══ SUPPLIED INFORMATION

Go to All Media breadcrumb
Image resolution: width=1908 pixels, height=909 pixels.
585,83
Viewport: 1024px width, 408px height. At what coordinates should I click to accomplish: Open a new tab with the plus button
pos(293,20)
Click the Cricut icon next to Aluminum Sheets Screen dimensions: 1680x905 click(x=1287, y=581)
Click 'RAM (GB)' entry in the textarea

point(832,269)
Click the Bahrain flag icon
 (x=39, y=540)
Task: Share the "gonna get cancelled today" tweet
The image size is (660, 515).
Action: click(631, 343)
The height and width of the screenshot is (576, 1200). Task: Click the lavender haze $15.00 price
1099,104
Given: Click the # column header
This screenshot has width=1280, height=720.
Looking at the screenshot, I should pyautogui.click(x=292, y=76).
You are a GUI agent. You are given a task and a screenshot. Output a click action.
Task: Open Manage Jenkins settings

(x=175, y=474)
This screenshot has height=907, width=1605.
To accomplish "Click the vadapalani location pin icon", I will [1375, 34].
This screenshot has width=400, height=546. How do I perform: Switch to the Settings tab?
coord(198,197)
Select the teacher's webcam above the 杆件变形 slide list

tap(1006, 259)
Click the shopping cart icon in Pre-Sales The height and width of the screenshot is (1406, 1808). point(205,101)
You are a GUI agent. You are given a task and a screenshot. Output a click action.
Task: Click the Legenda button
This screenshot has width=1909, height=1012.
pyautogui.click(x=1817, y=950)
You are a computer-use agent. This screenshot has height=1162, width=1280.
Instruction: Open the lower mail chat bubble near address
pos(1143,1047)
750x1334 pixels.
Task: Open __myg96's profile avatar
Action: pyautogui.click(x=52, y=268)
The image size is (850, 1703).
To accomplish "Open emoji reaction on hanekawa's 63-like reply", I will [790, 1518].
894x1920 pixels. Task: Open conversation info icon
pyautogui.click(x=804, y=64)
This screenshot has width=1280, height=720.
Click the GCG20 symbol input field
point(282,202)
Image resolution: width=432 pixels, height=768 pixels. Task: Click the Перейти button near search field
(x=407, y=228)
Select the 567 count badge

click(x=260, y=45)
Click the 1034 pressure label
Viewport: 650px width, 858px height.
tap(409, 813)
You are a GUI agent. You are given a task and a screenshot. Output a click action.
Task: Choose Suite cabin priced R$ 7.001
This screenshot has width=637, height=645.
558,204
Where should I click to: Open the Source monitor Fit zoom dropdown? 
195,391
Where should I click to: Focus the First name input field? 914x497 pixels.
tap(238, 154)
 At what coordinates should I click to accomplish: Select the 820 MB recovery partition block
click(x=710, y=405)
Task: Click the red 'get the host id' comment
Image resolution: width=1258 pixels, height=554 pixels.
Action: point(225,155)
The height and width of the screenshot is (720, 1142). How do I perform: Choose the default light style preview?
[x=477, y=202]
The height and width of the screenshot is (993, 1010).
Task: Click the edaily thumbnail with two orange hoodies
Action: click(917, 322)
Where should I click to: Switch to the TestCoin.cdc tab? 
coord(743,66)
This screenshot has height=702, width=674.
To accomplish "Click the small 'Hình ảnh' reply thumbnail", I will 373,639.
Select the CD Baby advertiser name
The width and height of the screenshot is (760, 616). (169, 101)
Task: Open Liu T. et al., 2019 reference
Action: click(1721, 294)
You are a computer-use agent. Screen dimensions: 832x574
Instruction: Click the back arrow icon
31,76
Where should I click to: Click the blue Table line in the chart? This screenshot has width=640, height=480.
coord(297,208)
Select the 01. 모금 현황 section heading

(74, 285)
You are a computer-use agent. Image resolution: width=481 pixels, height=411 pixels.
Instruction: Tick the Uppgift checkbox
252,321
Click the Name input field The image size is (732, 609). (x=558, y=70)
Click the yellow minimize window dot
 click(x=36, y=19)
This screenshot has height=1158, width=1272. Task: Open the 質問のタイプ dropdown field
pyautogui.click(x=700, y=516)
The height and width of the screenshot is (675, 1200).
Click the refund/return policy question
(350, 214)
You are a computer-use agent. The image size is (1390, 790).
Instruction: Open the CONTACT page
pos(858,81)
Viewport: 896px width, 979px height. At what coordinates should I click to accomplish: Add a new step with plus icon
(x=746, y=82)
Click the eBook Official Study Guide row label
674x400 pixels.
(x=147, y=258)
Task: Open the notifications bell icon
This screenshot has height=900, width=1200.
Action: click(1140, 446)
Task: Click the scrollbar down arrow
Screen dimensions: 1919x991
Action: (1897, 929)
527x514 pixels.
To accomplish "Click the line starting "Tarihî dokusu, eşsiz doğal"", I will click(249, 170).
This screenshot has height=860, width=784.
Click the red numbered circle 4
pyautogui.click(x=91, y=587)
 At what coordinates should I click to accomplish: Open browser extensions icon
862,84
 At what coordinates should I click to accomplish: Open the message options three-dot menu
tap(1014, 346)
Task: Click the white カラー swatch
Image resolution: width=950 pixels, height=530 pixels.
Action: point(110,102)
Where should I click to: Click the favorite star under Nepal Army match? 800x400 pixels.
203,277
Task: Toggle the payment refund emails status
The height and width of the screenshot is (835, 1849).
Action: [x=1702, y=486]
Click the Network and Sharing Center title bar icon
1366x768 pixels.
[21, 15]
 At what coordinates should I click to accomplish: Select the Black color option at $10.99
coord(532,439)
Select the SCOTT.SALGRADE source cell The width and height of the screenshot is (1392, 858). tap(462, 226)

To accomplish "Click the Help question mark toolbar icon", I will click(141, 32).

════

PROBLEM REQUIREMENTS:
Could you restate, word for word, the lines above from the one with "This screenshot has width=1909, height=1012." to the one with "You are a computer-use agent. This", both included?

EXERCISE RESULT:
This screenshot has width=1909, height=1012.
pyautogui.click(x=1817, y=950)
You are a computer-use agent. This screenshot has height=1162, width=1280.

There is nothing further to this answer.